Here's our 5 stage process to run through when buying a second hand bike. Make sure you follow these before handing over the cash.
First thing to do is make sure the bike that was listed or described to you matches what you have in front of you. Sellers often make mistakes with the spec that will affect its price. For example, saying it's a Dura Ace build when in fact only part of the groupset is Dura Ace and the rest is a lower spec.
Even if the seller really seems to know their stuff or is an acquaintance or friend, you need to be thorough in the checks, honest mistakes are often made. If the overall condition of the bike looks poor eg unclean, greasy or even rusty then that is not a good sign and would indicate the bike has not been looked after. Bikes are expensive to fix if not looked after so be wary and walk away if your instinct says so.
It is still important to give the bike a thorough inspection even if the bike appears to be pristine. We all make mistakes and even the most honest seller may have missed small amounts of damage which could impact the bike's value or performance. Check underneath the bike, in wheel arches and the insides of forks. Look really carefully for dents or cracks, particularly important for carbon frames and forks.
When assessing the condition of the bike, don't forget to inspect the condition of the wheels and tyres. If they are in poor shape, this will effect the handling and performance of the bike, as well as potentially causing you great expense further down the line.
The wheel rim should not be concave and still smooth to touch. There should be no inappropriate movement in the hubs or grinding sound when the wheels spin, if there is that means the bearings are worn. Check spoke holes on carbon wheels to ensure there are no splits from spoke movement.
Tyres should have good tread left and no splits, otherwise factor a new set into the price. Quality tyres are around £30-50 each. Also check the brake pads for wear.
A badly worn chain may mean that the sprockets are also worn down - a problem which can be expensive to correct. To check this, take hold of the chain at the front of the chainring, and pull. If the chain can be pulled almost clear of the teeth, it is a sign of heavy wear, and you may want to reconsider your purchase. For a really accurate gauge of wear, take a chain checker and anything less than 50% should be replaced sometime soon, again factor that into the price you are paying.
Check the chain rings aren't sharp. The teeth of the chain rings will sharpen over time and really sharp pointy teeth means they have been worn too far and the chain rings will need to be replaced.

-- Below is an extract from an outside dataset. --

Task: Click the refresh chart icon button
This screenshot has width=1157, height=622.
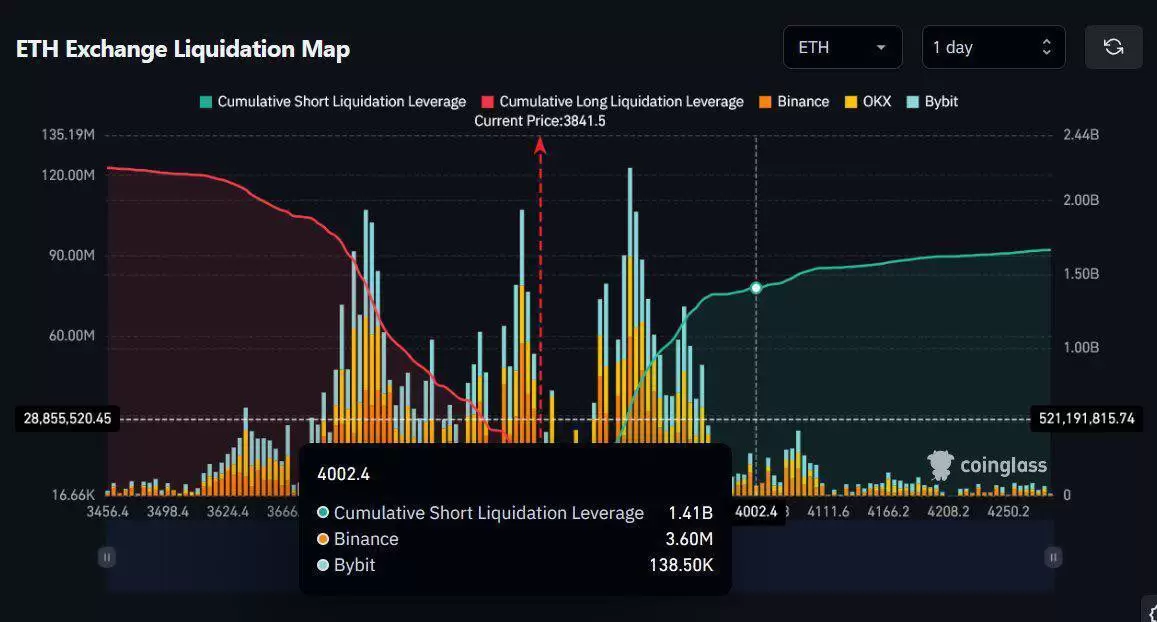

Other moving parts to check; ensure fork and headset connections are sound i.e. no rusting and that there is no inappropriate movement or wobbling in the headset. Tip here is to pull the front brake and try and move the wheel around - it shouldn't rock.
Check the bottom bracket and crankset don't have any inappropriate movement by grabbing both crank arms and feeling for movement. Movement could mean bottom bracket issues or worse - carbon wear on the BB shell.
Be careful if you are buying carbon this can be fatal if there are cracks.
You need to carefully inspect every mm of the carbon structure (same if there are carbon bars and seat post). Look for crushed paint from overtightened contact points. Look for hairline cracks in the paint.
In metal frames you should look for dents as the structure will be weakened and that can't be fixed. Anything you are concerned about will need further inspection by a specialist. Carbon can be repaired but it's not cheap, be over cautious.
Taking a bike for a spin is one of the best ways of telling if it is the one for you. This is also a great way to test the gears, steering, brakes, and ride comfort.
Perhaps the most valuable piece of advice when it comes to buying second hand bikes is this: buy from a trusted seller. Genuine sellers will be happy to provide you with a receipt or documentation from when they purchased the bike, and may even offer a warranty if it's a business.
Find a dependable vendor, do some simple checks, and you could just bag yourself a bargain WITH peace of mind.